WHAT IS NEEDED:
Give the count of lines in the records that contain the string "will", and write nothing but that number.

(Pixel coordinate grounding data)
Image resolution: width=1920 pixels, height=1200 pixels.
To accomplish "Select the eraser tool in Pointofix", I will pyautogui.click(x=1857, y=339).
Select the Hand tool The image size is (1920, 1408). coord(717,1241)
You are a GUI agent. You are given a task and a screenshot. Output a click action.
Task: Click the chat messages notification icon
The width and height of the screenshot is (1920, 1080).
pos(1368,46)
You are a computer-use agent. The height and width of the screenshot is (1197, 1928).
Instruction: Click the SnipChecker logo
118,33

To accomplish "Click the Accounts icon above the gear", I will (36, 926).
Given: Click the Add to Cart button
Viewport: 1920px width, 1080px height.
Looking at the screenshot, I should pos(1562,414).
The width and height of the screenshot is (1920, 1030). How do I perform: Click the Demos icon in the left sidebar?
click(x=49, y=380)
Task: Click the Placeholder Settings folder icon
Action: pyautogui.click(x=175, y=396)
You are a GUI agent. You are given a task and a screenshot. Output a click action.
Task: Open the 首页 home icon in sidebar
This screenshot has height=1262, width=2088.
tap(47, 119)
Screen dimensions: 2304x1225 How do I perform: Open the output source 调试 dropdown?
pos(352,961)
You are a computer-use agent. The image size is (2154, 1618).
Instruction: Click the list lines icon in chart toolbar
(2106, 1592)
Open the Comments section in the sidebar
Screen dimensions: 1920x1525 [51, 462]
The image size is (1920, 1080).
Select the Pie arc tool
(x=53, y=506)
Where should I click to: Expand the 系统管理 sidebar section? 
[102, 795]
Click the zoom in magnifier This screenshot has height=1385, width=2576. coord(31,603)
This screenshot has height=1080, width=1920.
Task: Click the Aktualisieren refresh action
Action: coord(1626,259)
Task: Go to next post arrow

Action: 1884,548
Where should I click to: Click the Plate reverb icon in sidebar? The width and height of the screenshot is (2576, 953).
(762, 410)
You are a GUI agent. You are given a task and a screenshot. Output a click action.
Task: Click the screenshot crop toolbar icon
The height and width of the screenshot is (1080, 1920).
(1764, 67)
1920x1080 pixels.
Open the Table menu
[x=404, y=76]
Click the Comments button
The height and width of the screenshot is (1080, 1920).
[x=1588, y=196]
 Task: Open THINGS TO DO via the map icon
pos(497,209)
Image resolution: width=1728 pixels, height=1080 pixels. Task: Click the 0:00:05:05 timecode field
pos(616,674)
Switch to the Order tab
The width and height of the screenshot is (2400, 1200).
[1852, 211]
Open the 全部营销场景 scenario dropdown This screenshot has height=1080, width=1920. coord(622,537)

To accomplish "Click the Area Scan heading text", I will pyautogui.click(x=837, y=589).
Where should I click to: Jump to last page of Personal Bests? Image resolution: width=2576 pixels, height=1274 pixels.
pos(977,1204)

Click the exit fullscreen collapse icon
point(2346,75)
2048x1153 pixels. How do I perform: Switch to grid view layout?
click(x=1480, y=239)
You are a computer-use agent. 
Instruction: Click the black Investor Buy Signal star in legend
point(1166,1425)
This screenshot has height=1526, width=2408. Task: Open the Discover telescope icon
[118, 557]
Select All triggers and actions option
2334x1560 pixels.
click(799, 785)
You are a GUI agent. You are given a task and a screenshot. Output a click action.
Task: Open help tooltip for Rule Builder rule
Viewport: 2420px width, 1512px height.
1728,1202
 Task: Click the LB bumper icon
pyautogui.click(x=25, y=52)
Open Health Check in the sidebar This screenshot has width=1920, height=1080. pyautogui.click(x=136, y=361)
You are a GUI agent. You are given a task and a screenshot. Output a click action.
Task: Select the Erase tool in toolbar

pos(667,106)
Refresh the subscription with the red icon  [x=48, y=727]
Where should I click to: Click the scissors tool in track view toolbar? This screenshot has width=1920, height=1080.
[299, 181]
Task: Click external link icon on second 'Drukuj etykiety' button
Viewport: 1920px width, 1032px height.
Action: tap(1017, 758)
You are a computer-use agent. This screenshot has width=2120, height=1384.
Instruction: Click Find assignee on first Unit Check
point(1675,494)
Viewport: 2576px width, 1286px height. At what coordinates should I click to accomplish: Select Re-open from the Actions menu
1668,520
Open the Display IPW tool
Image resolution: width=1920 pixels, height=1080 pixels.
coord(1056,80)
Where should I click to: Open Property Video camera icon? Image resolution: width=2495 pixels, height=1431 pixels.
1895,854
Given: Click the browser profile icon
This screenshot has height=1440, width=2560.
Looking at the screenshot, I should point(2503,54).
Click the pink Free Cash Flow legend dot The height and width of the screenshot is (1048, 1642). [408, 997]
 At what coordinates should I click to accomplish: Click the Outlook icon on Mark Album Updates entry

FINAL ANSWER:
3